Alexander Brown (1764–1834), an Irish linen merchant, emigrated in 1800 from Broughshane, near Ballymena, in Ulster to the United States, settling in Baltimore, Maryland, where he established the first investment banking firm in the U.S. In 1808, the company organized the first initial public offering in the U.S., that of the Baltimore Water Company.

In 1810, Alexander Brown was joined in business by his sons, William, George, John, and James, and the firm was named Alex. Brown and Sons, Inc. By the 1820s, Alexander Brown had expanded his business interests into sterling exchange and international trade, including tobacco and cotton.

Brown's sons eventually started related businesses in various locations, beginning with William. William founded William Brown and Company in Liverpool, England, which later became Brown, Shipley & Co. In 1818, John and James started Brown Bros. & Co. in Philadelphia. James subsequently opened a branch in New York City in 1825, a predecessor to Brown Brothers Harriman & Co.
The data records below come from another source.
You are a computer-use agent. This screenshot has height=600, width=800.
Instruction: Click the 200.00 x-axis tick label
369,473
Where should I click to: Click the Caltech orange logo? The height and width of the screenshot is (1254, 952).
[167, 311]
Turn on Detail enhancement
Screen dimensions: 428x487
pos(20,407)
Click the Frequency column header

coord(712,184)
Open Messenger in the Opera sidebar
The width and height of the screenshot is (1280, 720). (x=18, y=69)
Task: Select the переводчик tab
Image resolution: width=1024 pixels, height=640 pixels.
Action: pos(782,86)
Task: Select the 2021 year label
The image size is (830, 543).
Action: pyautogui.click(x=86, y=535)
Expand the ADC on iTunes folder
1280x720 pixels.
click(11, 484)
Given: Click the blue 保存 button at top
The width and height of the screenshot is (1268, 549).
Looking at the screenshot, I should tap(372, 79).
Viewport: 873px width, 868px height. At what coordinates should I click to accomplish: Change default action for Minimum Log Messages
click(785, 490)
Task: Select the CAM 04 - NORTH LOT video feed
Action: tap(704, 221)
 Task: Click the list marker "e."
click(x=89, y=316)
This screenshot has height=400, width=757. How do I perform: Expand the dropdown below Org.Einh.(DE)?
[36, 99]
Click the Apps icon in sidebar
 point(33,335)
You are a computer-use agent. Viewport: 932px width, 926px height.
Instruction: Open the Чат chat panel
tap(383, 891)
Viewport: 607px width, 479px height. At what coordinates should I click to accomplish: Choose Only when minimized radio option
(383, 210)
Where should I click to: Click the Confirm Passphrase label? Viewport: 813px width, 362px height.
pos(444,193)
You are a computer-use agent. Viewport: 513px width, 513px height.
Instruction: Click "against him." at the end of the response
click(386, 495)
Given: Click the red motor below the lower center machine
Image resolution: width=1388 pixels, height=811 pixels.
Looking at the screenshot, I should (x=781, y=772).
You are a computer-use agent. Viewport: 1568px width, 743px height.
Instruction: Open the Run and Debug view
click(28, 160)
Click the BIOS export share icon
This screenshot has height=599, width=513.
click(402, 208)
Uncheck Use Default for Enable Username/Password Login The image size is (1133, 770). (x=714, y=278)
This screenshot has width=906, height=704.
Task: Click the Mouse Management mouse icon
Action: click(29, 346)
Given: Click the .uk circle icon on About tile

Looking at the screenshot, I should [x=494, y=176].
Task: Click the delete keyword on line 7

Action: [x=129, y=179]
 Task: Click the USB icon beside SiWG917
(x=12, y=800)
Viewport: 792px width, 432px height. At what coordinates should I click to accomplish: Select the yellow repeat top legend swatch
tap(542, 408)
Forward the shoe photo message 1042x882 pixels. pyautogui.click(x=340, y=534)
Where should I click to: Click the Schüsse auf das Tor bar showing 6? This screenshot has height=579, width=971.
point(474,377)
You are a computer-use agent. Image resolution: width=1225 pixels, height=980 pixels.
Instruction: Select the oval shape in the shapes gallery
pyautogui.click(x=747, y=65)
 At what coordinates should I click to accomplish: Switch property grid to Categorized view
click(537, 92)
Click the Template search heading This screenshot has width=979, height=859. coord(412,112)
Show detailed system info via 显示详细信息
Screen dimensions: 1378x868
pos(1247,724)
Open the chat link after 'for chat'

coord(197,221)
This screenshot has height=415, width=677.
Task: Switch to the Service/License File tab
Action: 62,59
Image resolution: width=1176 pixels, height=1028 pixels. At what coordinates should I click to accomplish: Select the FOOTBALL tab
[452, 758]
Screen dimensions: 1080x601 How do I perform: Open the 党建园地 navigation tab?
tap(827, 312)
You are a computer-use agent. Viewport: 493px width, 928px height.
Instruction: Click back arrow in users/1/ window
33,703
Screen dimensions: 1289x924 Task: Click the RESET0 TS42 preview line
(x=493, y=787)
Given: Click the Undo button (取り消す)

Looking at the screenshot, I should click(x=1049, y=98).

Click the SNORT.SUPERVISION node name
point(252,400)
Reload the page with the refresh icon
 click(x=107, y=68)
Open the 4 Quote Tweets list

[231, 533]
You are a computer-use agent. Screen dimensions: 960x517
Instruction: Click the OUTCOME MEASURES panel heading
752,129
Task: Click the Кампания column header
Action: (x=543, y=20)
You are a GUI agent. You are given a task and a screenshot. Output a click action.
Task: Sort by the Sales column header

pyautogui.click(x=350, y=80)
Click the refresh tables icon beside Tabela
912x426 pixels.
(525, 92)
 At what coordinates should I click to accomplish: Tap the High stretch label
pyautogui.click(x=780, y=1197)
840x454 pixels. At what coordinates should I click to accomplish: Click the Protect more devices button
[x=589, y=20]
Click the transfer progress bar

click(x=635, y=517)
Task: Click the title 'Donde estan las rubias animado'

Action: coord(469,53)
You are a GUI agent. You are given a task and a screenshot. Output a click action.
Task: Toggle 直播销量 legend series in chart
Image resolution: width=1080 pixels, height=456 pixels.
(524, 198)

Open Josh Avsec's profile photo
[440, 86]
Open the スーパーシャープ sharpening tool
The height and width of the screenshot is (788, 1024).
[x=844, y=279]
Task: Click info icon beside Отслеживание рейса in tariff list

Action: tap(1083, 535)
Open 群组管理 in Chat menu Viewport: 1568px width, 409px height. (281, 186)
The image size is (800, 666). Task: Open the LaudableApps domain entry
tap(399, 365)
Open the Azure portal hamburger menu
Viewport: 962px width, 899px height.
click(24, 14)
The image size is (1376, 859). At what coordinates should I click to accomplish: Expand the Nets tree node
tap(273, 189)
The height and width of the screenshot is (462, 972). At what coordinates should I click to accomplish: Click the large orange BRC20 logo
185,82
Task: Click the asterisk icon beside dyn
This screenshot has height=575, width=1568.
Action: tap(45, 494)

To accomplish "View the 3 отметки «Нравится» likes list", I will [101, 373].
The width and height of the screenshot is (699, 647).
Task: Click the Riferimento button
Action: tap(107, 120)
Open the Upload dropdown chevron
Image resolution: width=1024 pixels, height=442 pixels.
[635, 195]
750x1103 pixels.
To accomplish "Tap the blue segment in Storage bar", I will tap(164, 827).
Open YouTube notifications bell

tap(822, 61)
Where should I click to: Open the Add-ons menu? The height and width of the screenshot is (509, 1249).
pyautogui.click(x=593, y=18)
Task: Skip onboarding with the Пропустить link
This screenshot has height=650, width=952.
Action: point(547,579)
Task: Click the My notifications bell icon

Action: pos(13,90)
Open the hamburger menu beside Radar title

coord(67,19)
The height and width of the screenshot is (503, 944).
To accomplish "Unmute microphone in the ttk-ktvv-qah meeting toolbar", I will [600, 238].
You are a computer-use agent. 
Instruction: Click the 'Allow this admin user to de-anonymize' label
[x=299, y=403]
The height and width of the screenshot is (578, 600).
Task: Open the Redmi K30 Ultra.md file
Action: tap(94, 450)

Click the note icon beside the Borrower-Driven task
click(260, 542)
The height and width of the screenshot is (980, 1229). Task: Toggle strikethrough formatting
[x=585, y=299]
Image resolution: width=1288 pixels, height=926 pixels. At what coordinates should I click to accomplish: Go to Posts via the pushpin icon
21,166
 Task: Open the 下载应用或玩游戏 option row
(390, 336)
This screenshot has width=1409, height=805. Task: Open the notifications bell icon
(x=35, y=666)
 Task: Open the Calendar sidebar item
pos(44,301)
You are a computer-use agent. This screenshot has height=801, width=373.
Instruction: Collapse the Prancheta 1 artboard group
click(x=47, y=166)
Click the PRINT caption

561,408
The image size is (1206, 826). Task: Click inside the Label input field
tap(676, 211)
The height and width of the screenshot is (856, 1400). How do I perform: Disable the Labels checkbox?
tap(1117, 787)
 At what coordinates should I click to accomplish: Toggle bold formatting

George remained at the firm's Baltimore headquarters, where he took a leading role in the founding of the Baltimore and Ohio Railroad in 1827. Upon Alexander Brown's death in 1834, George became the head of Alex. Brown and Sons, which proclaimed itself "America's foremost international banking enterprise in the nineteenth century."

Following the panic of 1837, Alex. Brown and Sons withdrew from most of its lending business and chose to focus on currency exchange, investment banking, and international trade.

Some historical records of Alex Brown & Sons are housed in the manuscript collections at New York Historical.

===Acquisition and Integration===

BT Alex. Brown logo in use between 1997 and 1999 following its acquisition by Bankers Trust

Alex. Brown & Sons, at the time the oldest privately held brokerage in the U.S., was acquired by Bankers Trust in 1997 for between $1.7 billion and $2.5 billion in stock to form BT Alex. Brown.

Less than two years later, in June 1999, Deutsche Bank bought Bankers Trust, along with Alex. Brown & Sons, for more than $10 billion. The Alex Brown name initially survived as Deutsche Banc Alex. Brown, the brokerage services division of Deutsche Bank Securities.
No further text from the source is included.